May 04, 2003 12:35
I was dating this girl named Russia and she told me that the only reason why she wouldn't be with me is because I am not "black enough" And I know that is just bull but she was truly serious. I met this girl at PE; Lena meets this great guy and I get stuck with a racist bitch. She says I need to take a class or read a book on how to be black enough and she also accused me of not knowing the history of my people. SHe didn't like that fact that I just listen to classical music and do stuff that "black people just don't do" THen to top it off she calls me when she is all horny asking me to have phone sex with her but she won't get with me because I am not "black enough" But see now she has no friends because everyone realized how freaking crazy she is and now I am her ONLY friend. I am just her friend because I am a nice person. She needs help in her piano class and I am a pianist but then I just didn't call her back because I don't want to be associated with someone like that.
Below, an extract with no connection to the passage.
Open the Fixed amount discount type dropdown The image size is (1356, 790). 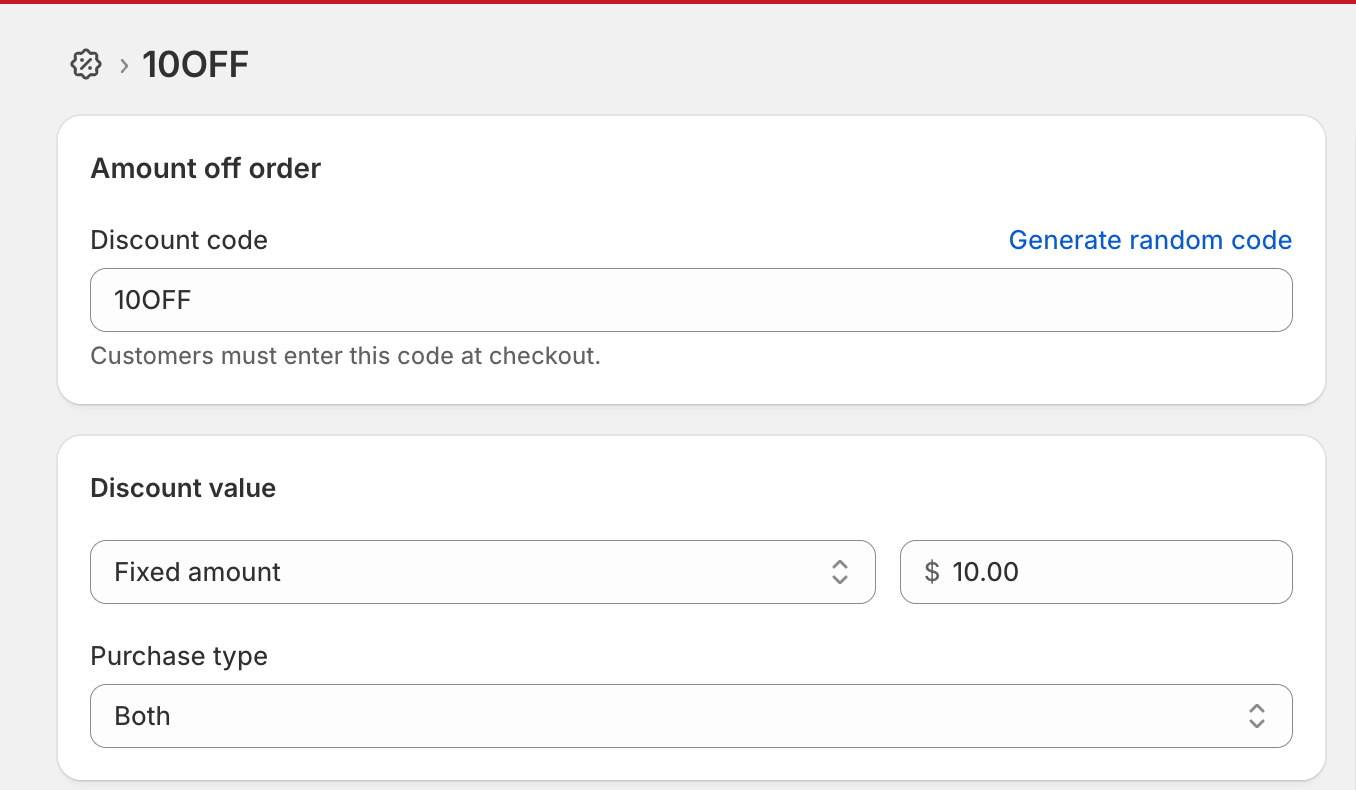click(x=482, y=572)
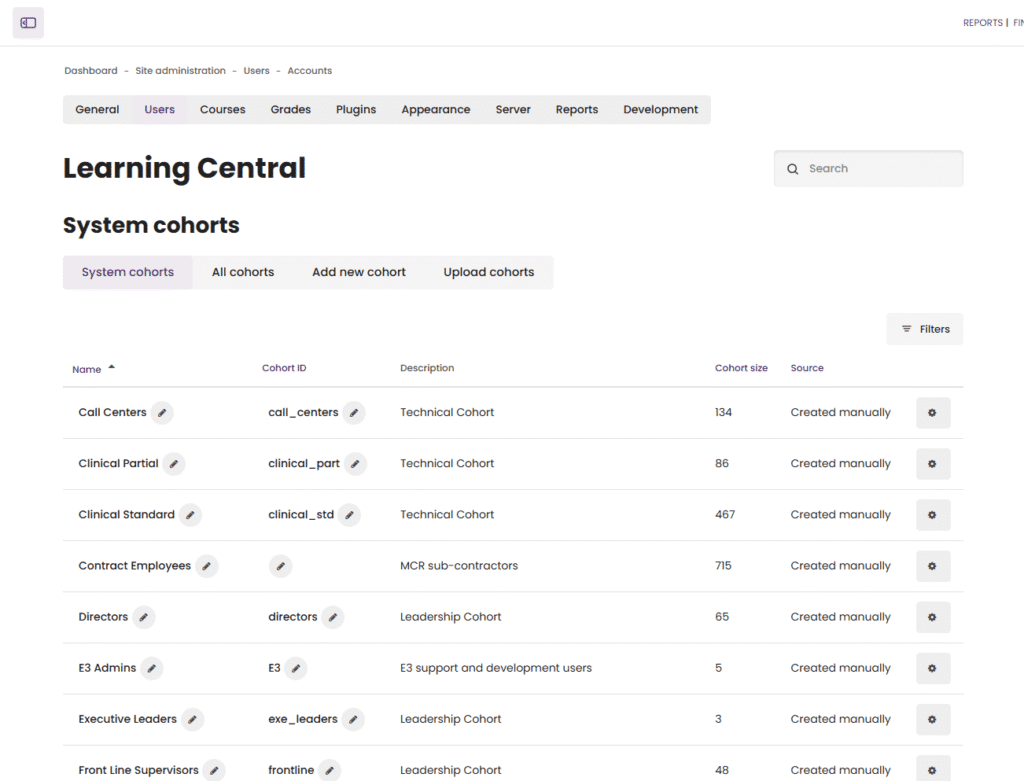
Task: Open the Add new cohort tab
Action: tap(359, 272)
So I didn't help her or call her back and I do feel just a bit sad about it but I am not losing sleep over that.
Sometimes I wish I could be blue because no one has any quams about BLUE people. It just got me thinking about somethings and she was baging on the way I was raised. Then she also got upset that she was the first black girl I ever dated. She asked me way I date outside I my race and I told her that I don't even see nor do I ask myself "Oh what race is this person?" People like her just need to fall off cliffs of something.